In the education sector, both K-12 and post-secondary got a modest boost in funding. However, an increase of 2.6 per cent after inflation represents essentially no new real funding. Of particular concern is post-secondary education with a major drop off in foreign students in 2025 due to changes in federal immigration policies. Many post-secondary institutions have increased their revenues through foreign enrolment due to the much higher tuition fees, and these institutions are now looking at layoffs of instructors as foreign enrolment has dropped. Strangely, the budget has nothing to say about this budget crisis in post-secondary.

Child care investments also appear to have stalled, with this year’s budget freezing funding levels. Policy-makers made big promises over the past few years towards $10 a day childcare, but in reality only a small handful of spaces have been created at that rate. The overall expansion of childcare, infrastructure, and staffing needs to be a top priority going forward. This shortchanges the province’s long-term growth in terms of increased female labor force participation and learning outcomes for children.

Social services continue to be under stress and the chronic crises of homelessness, addictions and mental health are manifest on the streets of BC’s cities and even in rural areas.

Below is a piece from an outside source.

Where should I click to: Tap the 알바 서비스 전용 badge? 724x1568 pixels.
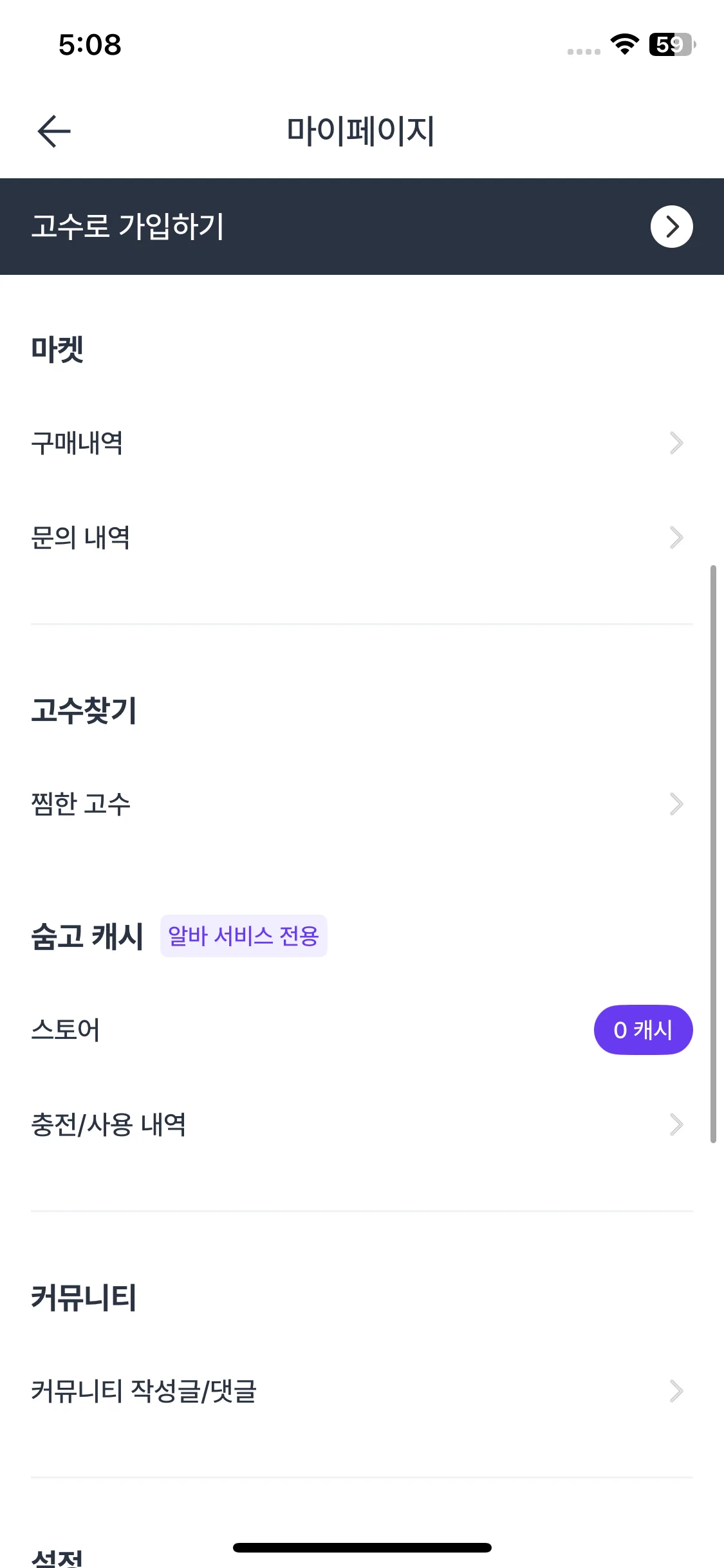pos(243,936)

Only modest amounts are included in the budget for these areas. Nor does the budget provide increases to social assistance in spite of the recent jump in cost of living.

Climate and energy policy

The NDP promised during the election campaign that it would seek to eliminate BC’s consumer carbon tax. This measure is not included in the budget, as it sticks with the federal carbon pricing backstop, which will increase from $80 per tonne of CO2 (about 18 cents per litre at the pump) to $95 per tonne (21 cents per litre). However, the federal government will likely soon make a move in this area.

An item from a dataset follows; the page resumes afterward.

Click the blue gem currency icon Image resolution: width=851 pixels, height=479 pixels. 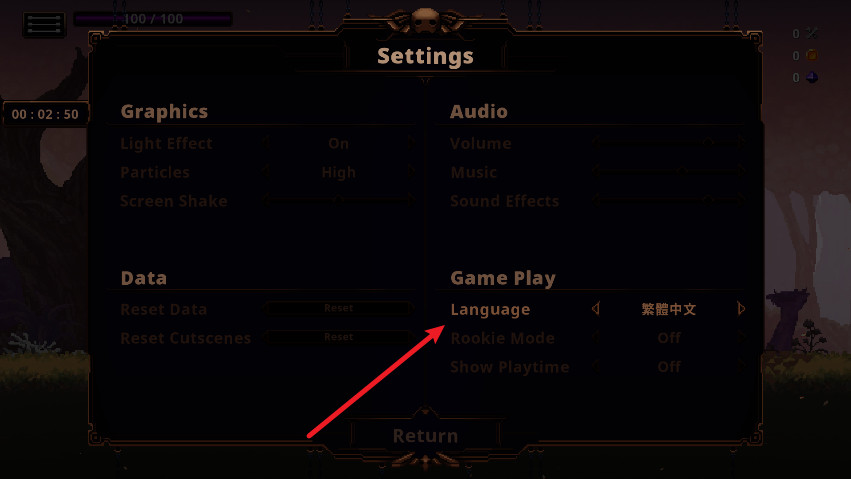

While the carbon tax is expected to increase, there is no planned increase in climate action tax credit (CATC) which goes to low- to middle-income earners to address the regressive impact of the carbon tax. The BC system also pales in comparison to the federal carbon price backstop which flows all revenues from carbon pricing back to households.

Amid wildfires and other extreme weather disasters, the budget contains little in terms of expenditures for resilience or adaptation. Some three and a half years after the November 2021 floods and landslides, which caused $5.5-7 billion in damages to the economy, the government has only put money towards clean-up and some planning for adaptation. Meaningful infrastructure commitments aimed at bolstering BC’s future resilience will ultimately cost billions but funds have yet to flow.

Transit investments in the budget remain limited to already-announced projects like the Surrey-Langley Skytrain project, whereas new commitments have been absent. The NDP-Green Agreement specifically mentions implementing new routes on Vancouver Island, Highway 16 (the highway of tears), Highway 1 and the Sea to Sky corridor. Given the economic downturn, and the completion of big capital projects like the Site C dam and LNG Canada, this is another missed opportunity to highlight new capital projects to keep construction workers employed.

What’s Next?

The BC budget has been upstaged by Trump‘s 25 per cent tariffs on Canadian exports to the United States. The impact of these tariffs will be severe, causing major disruptions in supply chains with ripples across all parts of BC’s economy. The response of businesses and politicians thus far has been to bend but not break to evade the tariffs, hoping for exemptions that allow business as usual to continue. This is no longer tenable.

At the same time, a broader conversation is opening about Canadian economic strategy. BC has long sought to diversify its trade away from the US, and as of 2024, BC’s exports to the US comprised 53 per cent of the total, much lower than other provinces. If trade harassment is ongoing, as it now appears to be, BC will need to craft a more coherent industrial strategy to build on these diversification efforts and develop a stronger and more resilient economy.